#### WORK REQUIRED
Exact transcription of the records is required.

>>

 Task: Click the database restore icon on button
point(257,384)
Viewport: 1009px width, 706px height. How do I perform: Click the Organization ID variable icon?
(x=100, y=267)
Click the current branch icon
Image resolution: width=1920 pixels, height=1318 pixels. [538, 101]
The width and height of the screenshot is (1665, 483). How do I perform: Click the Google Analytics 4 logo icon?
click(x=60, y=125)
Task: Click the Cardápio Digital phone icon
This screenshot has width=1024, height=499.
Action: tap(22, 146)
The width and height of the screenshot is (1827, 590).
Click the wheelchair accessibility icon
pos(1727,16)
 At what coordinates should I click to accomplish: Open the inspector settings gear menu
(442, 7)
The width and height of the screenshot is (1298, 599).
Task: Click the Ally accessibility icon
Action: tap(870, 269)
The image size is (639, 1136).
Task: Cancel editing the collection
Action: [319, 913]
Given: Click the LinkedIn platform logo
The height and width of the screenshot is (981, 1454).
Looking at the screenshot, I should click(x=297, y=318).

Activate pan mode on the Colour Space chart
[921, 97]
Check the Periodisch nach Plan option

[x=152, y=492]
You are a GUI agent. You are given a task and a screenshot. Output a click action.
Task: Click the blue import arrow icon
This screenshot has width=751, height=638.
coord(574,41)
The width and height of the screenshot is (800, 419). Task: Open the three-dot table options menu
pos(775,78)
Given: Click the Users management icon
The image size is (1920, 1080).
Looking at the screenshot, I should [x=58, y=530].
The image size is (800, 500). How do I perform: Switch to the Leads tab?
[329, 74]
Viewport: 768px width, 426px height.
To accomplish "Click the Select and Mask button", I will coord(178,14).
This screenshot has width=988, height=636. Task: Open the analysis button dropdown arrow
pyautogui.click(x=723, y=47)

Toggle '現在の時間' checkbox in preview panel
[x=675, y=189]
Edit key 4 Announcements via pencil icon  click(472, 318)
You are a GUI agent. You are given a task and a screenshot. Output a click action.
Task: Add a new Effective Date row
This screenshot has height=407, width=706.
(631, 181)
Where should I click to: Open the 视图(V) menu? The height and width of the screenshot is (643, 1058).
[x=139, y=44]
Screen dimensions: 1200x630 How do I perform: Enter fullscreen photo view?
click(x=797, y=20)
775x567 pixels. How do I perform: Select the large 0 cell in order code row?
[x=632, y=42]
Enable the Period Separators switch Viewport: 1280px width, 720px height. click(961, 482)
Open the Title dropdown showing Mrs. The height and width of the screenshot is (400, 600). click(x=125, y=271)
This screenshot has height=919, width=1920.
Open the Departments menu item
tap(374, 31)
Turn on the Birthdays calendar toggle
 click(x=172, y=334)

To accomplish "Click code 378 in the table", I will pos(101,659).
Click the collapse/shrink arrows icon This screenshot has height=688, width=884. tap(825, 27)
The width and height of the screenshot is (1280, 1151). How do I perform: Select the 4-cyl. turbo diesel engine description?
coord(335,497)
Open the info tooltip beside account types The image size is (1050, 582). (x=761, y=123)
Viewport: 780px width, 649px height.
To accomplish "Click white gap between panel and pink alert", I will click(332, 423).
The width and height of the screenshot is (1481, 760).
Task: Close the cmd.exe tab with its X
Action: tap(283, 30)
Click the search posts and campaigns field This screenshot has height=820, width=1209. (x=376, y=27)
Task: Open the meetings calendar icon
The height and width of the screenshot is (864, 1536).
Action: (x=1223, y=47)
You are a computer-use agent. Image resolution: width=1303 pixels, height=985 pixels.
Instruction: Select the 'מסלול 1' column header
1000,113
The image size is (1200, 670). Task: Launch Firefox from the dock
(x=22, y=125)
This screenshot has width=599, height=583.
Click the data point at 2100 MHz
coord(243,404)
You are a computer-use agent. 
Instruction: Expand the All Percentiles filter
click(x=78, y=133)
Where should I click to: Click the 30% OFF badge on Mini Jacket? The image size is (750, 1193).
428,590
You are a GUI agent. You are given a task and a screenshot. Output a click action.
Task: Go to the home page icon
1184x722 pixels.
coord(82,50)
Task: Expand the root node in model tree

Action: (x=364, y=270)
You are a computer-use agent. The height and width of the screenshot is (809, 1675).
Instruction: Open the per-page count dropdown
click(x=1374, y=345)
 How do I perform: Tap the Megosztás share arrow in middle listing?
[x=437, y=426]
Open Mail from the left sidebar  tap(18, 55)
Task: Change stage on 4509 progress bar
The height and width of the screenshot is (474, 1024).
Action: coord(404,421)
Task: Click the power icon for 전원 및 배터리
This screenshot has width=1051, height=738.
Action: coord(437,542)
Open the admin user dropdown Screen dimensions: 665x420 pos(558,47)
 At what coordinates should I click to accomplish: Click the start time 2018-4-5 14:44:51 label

<<

#### TASK OUTPUT
 Task: Click the database restore icon on button
point(257,384)
Viewport: 1009px width, 706px height. How do I perform: Click the Organization ID variable icon?
(x=100, y=267)
Click the current branch icon
Image resolution: width=1920 pixels, height=1318 pixels. [538, 101]
The width and height of the screenshot is (1665, 483). How do I perform: Click the Google Analytics 4 logo icon?
click(x=60, y=125)
Task: Click the Cardápio Digital phone icon
This screenshot has width=1024, height=499.
Action: tap(22, 146)
The width and height of the screenshot is (1827, 590).
Click the wheelchair accessibility icon
pos(1727,16)
 At what coordinates should I click to accomplish: Open the inspector settings gear menu
(442, 7)
The width and height of the screenshot is (1298, 599).
Task: Click the Ally accessibility icon
Action: tap(870, 269)
The image size is (639, 1136).
Task: Cancel editing the collection
Action: [319, 913]
Given: Click the LinkedIn platform logo
The height and width of the screenshot is (981, 1454).
Looking at the screenshot, I should click(x=297, y=318).

Activate pan mode on the Colour Space chart
[921, 97]
Check the Periodisch nach Plan option

[x=152, y=492]
You are a GUI agent. You are given a task and a screenshot. Output a click action.
Task: Click the blue import arrow icon
This screenshot has width=751, height=638.
coord(574,41)
The width and height of the screenshot is (800, 419). Task: Open the three-dot table options menu
pos(775,78)
Given: Click the Users management icon
The image size is (1920, 1080).
Looking at the screenshot, I should [x=58, y=530].
The image size is (800, 500). How do I perform: Switch to the Leads tab?
[329, 74]
Viewport: 768px width, 426px height.
To accomplish "Click the Select and Mask button", I will coord(178,14).
This screenshot has width=988, height=636. Task: Open the analysis button dropdown arrow
pyautogui.click(x=723, y=47)

Toggle '現在の時間' checkbox in preview panel
[x=675, y=189]
Edit key 4 Announcements via pencil icon  click(472, 318)
You are a GUI agent. You are given a task and a screenshot. Output a click action.
Task: Add a new Effective Date row
This screenshot has height=407, width=706.
(631, 181)
Where should I click to: Open the 视图(V) menu? The height and width of the screenshot is (643, 1058).
[x=139, y=44]
Screen dimensions: 1200x630 How do I perform: Enter fullscreen photo view?
click(x=797, y=20)
775x567 pixels. How do I perform: Select the large 0 cell in order code row?
[x=632, y=42]
Enable the Period Separators switch Viewport: 1280px width, 720px height. click(961, 482)
Open the Title dropdown showing Mrs. The height and width of the screenshot is (400, 600). click(x=125, y=271)
This screenshot has height=919, width=1920.
Open the Departments menu item
tap(374, 31)
Turn on the Birthdays calendar toggle
 click(x=172, y=334)

To accomplish "Click code 378 in the table", I will pos(101,659).
Click the collapse/shrink arrows icon This screenshot has height=688, width=884. tap(825, 27)
The width and height of the screenshot is (1280, 1151). How do I perform: Select the 4-cyl. turbo diesel engine description?
coord(335,497)
Open the info tooltip beside account types The image size is (1050, 582). (x=761, y=123)
Viewport: 780px width, 649px height.
To accomplish "Click white gap between panel and pink alert", I will click(332, 423).
The width and height of the screenshot is (1481, 760).
Task: Close the cmd.exe tab with its X
Action: tap(283, 30)
Click the search posts and campaigns field This screenshot has height=820, width=1209. (x=376, y=27)
Task: Open the meetings calendar icon
The height and width of the screenshot is (864, 1536).
Action: (x=1223, y=47)
You are a computer-use agent. Image resolution: width=1303 pixels, height=985 pixels.
Instruction: Select the 'מסלול 1' column header
1000,113
The image size is (1200, 670). Task: Launch Firefox from the dock
(x=22, y=125)
This screenshot has width=599, height=583.
Click the data point at 2100 MHz
coord(243,404)
You are a computer-use agent. 
Instruction: Expand the All Percentiles filter
click(x=78, y=133)
Where should I click to: Click the 30% OFF badge on Mini Jacket? The image size is (750, 1193).
428,590
You are a GUI agent. You are given a task and a screenshot. Output a click action.
Task: Go to the home page icon
1184x722 pixels.
coord(82,50)
Task: Expand the root node in model tree

Action: (x=364, y=270)
You are a computer-use agent. The height and width of the screenshot is (809, 1675).
Instruction: Open the per-page count dropdown
click(x=1374, y=345)
 How do I perform: Tap the Megosztás share arrow in middle listing?
[x=437, y=426]
Open Mail from the left sidebar  tap(18, 55)
Task: Change stage on 4509 progress bar
The height and width of the screenshot is (474, 1024).
Action: coord(404,421)
Task: Click the power icon for 전원 및 배터리
This screenshot has width=1051, height=738.
Action: coord(437,542)
Open the admin user dropdown Screen dimensions: 665x420 pos(558,47)
 At what coordinates should I click to accomplish: Click the start time 2018-4-5 14:44:51 label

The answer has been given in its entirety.